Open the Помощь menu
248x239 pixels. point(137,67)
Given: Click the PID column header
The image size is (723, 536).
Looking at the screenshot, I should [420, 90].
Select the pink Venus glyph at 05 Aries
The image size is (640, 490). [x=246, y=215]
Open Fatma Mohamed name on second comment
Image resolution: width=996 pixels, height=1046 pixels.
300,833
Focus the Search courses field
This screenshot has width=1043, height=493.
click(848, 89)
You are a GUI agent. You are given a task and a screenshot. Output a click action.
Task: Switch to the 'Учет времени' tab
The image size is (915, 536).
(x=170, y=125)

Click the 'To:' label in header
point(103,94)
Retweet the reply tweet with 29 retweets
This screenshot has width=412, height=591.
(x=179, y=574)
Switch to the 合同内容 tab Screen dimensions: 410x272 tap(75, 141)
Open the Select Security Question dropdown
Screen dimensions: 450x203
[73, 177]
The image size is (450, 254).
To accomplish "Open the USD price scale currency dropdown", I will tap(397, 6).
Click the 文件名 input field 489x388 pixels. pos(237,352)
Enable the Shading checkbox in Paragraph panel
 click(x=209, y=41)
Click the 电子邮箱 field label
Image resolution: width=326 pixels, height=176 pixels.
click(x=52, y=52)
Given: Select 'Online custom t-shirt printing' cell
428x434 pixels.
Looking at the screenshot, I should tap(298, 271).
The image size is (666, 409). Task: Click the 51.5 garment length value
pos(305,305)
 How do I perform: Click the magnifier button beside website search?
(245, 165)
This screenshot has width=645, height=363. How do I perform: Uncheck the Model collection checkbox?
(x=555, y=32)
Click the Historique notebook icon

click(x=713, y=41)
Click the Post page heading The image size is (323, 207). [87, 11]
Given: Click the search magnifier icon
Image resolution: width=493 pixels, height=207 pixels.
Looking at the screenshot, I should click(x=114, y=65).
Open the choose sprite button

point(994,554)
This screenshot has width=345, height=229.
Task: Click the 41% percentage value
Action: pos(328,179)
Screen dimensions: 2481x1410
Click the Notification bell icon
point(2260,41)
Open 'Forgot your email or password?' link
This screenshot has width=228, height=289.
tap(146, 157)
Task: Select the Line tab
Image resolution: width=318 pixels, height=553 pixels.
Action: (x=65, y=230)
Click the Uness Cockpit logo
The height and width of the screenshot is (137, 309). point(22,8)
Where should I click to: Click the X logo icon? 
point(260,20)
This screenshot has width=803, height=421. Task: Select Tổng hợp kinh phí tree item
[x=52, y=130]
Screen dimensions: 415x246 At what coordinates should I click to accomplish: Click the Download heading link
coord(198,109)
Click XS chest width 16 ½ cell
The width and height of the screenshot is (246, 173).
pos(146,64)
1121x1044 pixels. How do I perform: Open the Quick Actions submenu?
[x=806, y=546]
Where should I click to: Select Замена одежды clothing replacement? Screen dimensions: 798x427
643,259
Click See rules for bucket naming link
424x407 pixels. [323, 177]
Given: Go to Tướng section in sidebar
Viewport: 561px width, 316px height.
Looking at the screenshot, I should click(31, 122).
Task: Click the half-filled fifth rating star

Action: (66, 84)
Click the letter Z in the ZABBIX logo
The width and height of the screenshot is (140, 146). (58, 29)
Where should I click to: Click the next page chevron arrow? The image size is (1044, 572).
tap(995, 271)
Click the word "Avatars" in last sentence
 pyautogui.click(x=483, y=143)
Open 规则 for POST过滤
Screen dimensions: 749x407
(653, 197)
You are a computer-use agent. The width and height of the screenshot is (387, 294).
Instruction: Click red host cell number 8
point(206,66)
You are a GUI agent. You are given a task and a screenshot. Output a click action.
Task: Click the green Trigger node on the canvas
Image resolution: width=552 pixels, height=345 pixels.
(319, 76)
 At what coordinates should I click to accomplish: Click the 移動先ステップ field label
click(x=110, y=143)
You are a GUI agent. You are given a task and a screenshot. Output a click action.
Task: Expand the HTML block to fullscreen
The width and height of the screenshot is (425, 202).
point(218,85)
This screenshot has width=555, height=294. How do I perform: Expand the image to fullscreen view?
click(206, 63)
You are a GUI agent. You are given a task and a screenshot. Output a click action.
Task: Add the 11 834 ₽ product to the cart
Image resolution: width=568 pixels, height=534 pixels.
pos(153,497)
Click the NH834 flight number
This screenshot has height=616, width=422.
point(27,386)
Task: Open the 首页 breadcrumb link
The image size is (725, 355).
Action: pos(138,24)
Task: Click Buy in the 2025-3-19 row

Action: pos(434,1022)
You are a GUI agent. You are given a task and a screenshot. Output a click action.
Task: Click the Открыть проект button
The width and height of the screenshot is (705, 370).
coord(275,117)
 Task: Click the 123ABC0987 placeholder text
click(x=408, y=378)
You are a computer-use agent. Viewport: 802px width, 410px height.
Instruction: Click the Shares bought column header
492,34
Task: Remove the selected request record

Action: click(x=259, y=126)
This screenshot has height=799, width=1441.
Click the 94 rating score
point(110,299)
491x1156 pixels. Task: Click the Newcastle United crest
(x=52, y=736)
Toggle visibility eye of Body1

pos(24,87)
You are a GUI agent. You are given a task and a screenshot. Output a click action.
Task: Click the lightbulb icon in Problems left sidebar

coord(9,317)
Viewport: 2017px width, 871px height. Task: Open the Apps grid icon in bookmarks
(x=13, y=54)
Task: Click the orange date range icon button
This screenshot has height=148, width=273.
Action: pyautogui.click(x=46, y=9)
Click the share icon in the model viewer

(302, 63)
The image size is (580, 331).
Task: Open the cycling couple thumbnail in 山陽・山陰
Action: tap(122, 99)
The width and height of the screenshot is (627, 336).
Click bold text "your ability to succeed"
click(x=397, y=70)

****************

*WORK INSTRUCTIONS*:
Revise all of the entries above so that each "GUI agent" becomes "screen assistant", keeping every other word as it is.

*ANSWER IN FULL*:
Open the Помощь menu
248x239 pixels. point(137,67)
Given: Click the PID column header
The image size is (723, 536).
Looking at the screenshot, I should [420, 90].
Select the pink Venus glyph at 05 Aries
The image size is (640, 490). [x=246, y=215]
Open Fatma Mohamed name on second comment
Image resolution: width=996 pixels, height=1046 pixels.
300,833
Focus the Search courses field
This screenshot has width=1043, height=493.
click(848, 89)
You are a screen assistant. You are given a task and a screenshot. Output a click action.
Task: Switch to the 'Учет времени' tab
The image size is (915, 536).
(x=170, y=125)

Click the 'To:' label in header
point(103,94)
Retweet the reply tweet with 29 retweets
This screenshot has width=412, height=591.
(x=179, y=574)
Switch to the 合同内容 tab Screen dimensions: 410x272 tap(75, 141)
Open the Select Security Question dropdown
Screen dimensions: 450x203
[73, 177]
The image size is (450, 254).
To accomplish "Open the USD price scale currency dropdown", I will tap(397, 6).
Click the 文件名 input field 489x388 pixels. pos(237,352)
Enable the Shading checkbox in Paragraph panel
 click(x=209, y=41)
Click the 电子邮箱 field label
Image resolution: width=326 pixels, height=176 pixels.
click(x=52, y=52)
Given: Select 'Online custom t-shirt printing' cell
428x434 pixels.
Looking at the screenshot, I should tap(298, 271).
The image size is (666, 409). Task: Click the 51.5 garment length value
pos(305,305)
 How do I perform: Click the magnifier button beside website search?
(245, 165)
This screenshot has width=645, height=363. How do I perform: Uncheck the Model collection checkbox?
(x=555, y=32)
Click the Historique notebook icon

click(x=713, y=41)
Click the Post page heading The image size is (323, 207). [87, 11]
Given: Click the search magnifier icon
Image resolution: width=493 pixels, height=207 pixels.
Looking at the screenshot, I should click(x=114, y=65).
Open the choose sprite button

point(994,554)
This screenshot has width=345, height=229.
Task: Click the 41% percentage value
Action: pos(328,179)
Screen dimensions: 2481x1410
Click the Notification bell icon
point(2260,41)
Open 'Forgot your email or password?' link
This screenshot has width=228, height=289.
tap(146, 157)
Task: Select the Line tab
Image resolution: width=318 pixels, height=553 pixels.
Action: (x=65, y=230)
Click the Uness Cockpit logo
The height and width of the screenshot is (137, 309). point(22,8)
Where should I click to: Click the X logo icon? 
point(260,20)
This screenshot has width=803, height=421. Task: Select Tổng hợp kinh phí tree item
[x=52, y=130]
Screen dimensions: 415x246 At what coordinates should I click to accomplish: Click the Download heading link
coord(198,109)
Click XS chest width 16 ½ cell
The width and height of the screenshot is (246, 173).
pos(146,64)
1121x1044 pixels. How do I perform: Open the Quick Actions submenu?
[x=806, y=546]
Where should I click to: Select Замена одежды clothing replacement? Screen dimensions: 798x427
643,259
Click See rules for bucket naming link
424x407 pixels. [323, 177]
Given: Go to Tướng section in sidebar
Viewport: 561px width, 316px height.
Looking at the screenshot, I should click(31, 122).
Task: Click the half-filled fifth rating star

Action: (66, 84)
Click the letter Z in the ZABBIX logo
The width and height of the screenshot is (140, 146). (58, 29)
Where should I click to: Click the next page chevron arrow? The image size is (1044, 572).
tap(995, 271)
Click the word "Avatars" in last sentence
 pyautogui.click(x=483, y=143)
Open 规则 for POST过滤
Screen dimensions: 749x407
(653, 197)
You are a computer-use agent. The width and height of the screenshot is (387, 294).
Instruction: Click red host cell number 8
point(206,66)
You are a screen assistant. You are given a task and a screenshot. Output a click action.
Task: Click the green Trigger node on the canvas
Image resolution: width=552 pixels, height=345 pixels.
(319, 76)
 At what coordinates should I click to accomplish: Click the 移動先ステップ field label
click(x=110, y=143)
You are a screen assistant. You are given a task and a screenshot. Output a click action.
Task: Expand the HTML block to fullscreen
The width and height of the screenshot is (425, 202).
point(218,85)
This screenshot has width=555, height=294. How do I perform: Expand the image to fullscreen view?
click(206, 63)
You are a screen assistant. You are given a task and a screenshot. Output a click action.
Task: Add the 11 834 ₽ product to the cart
Image resolution: width=568 pixels, height=534 pixels.
pos(153,497)
Click the NH834 flight number
This screenshot has height=616, width=422.
point(27,386)
Task: Open the 首页 breadcrumb link
The image size is (725, 355).
Action: pos(138,24)
Task: Click Buy in the 2025-3-19 row

Action: pos(434,1022)
You are a screen assistant. You are given a task and a screenshot. Output a click action.
Task: Click the Открыть проект button
The width and height of the screenshot is (705, 370).
coord(275,117)
 Task: Click the 123ABC0987 placeholder text
click(x=408, y=378)
You are a computer-use agent. Viewport: 802px width, 410px height.
Instruction: Click the Shares bought column header
492,34
Task: Remove the selected request record

Action: click(x=259, y=126)
This screenshot has height=799, width=1441.
Click the 94 rating score
point(110,299)
491x1156 pixels. Task: Click the Newcastle United crest
(x=52, y=736)
Toggle visibility eye of Body1

pos(24,87)
You are a screen assistant. You are given a task and a screenshot. Output a click action.
Task: Click the lightbulb icon in Problems left sidebar

coord(9,317)
Viewport: 2017px width, 871px height. Task: Open the Apps grid icon in bookmarks
(x=13, y=54)
Task: Click the orange date range icon button
This screenshot has height=148, width=273.
Action: pyautogui.click(x=46, y=9)
Click the share icon in the model viewer

(302, 63)
The image size is (580, 331).
Task: Open the cycling couple thumbnail in 山陽・山陰
Action: tap(122, 99)
The width and height of the screenshot is (627, 336).
Click bold text "your ability to succeed"
click(x=397, y=70)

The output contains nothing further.